Notably, there was a difference in the mean survival of the progenies, which was observed in the lower and upper limits of survival at each site. At many sites, some progenies showed 100% survival; however, in some cases, all or almost all of the plants of a given progeny died (Table 3); in others, the plants did not die but presented much lower survival than the others (dominated plants); therefore, it is possible that this difference may affect the experimental quality.

Plants that presented an estimated DBH of one or more standard deviations below the mean were also considered dominated. As expected, the overall mean survival decreased, indicating that numerous plants were considered dominated. The difference between the mean survival of plants at three years (85.1%) and that obtained considering the elimination of dominated plants (72.0%) showed that 13.1% of the plants had a DBH one standard deviation below the mean. After three to six years, the percentage of dominated plants was 10.9% (72.4 - 61.5%) (Table 3).

The wide variation in dead or dominated plants between sites is a very favourable condition for achieving the objective of this study, which is to evaluate the consequences of plant losses on the quality of experiments when evaluating progenies of C. maculata and C. torelliana early during its development or close to the felling of trees.

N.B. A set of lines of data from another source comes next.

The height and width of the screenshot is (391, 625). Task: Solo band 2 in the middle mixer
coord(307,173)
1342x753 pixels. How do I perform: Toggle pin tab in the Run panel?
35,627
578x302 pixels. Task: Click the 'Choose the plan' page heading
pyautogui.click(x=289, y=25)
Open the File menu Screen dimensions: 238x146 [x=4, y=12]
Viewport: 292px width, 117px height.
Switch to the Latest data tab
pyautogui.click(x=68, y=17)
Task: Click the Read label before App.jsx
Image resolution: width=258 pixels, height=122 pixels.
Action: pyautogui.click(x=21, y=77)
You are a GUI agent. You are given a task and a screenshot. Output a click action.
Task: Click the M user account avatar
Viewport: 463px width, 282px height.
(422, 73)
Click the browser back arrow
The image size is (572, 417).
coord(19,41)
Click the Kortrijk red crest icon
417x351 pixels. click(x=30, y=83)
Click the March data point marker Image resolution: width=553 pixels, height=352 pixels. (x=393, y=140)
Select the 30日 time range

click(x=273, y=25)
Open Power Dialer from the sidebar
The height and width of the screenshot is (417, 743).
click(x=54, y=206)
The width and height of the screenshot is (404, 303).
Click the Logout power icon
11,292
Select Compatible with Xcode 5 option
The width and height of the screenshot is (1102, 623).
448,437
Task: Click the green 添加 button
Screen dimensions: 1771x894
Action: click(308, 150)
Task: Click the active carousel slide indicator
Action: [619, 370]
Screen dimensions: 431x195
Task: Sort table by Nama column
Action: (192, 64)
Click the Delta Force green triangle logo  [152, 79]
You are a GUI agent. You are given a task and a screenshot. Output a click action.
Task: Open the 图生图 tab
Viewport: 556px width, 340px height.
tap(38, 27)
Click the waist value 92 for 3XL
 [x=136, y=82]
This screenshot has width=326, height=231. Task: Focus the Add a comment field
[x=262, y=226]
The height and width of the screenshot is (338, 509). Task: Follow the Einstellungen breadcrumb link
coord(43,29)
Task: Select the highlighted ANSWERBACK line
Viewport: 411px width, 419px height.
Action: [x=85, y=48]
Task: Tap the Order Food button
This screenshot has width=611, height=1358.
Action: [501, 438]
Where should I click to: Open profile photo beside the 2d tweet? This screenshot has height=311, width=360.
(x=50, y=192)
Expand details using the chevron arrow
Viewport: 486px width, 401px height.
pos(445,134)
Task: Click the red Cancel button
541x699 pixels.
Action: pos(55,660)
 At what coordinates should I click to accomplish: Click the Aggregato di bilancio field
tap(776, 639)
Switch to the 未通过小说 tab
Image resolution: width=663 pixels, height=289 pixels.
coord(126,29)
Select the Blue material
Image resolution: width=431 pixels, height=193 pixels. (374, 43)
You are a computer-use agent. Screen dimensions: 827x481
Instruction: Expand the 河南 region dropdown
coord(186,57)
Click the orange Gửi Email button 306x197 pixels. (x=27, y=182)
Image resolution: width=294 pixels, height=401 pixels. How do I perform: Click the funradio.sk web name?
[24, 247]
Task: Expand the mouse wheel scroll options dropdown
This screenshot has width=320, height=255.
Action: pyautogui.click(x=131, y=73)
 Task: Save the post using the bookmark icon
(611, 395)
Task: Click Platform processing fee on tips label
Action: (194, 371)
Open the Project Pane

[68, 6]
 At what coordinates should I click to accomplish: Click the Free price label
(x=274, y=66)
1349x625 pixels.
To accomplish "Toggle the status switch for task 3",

There was a significant difference in the mean DBHs between the sites. The mean length of the sites ranged from 6.9 cm (site 3) to 9.9 cm (site 7) at three years of age and 11.9 cm (site 3) to 16.1 cm (site 1) at six years of age (Table 3). The difference between the lower and upper limits of the mean DBH among the progenies was high, indicating variation between the means of the progenies at the different sites. As expected, when only plants with DBHs at least one or more standard deviations below the mean were eliminated, a mean increase in DBH occurred. At three years, the increase in the general mean was 7.8%, and at six years, it was 8.4%; that is, the effect of eliminating dominated plants, in terms of the general mean of the progenies, was relatively small (Table 3).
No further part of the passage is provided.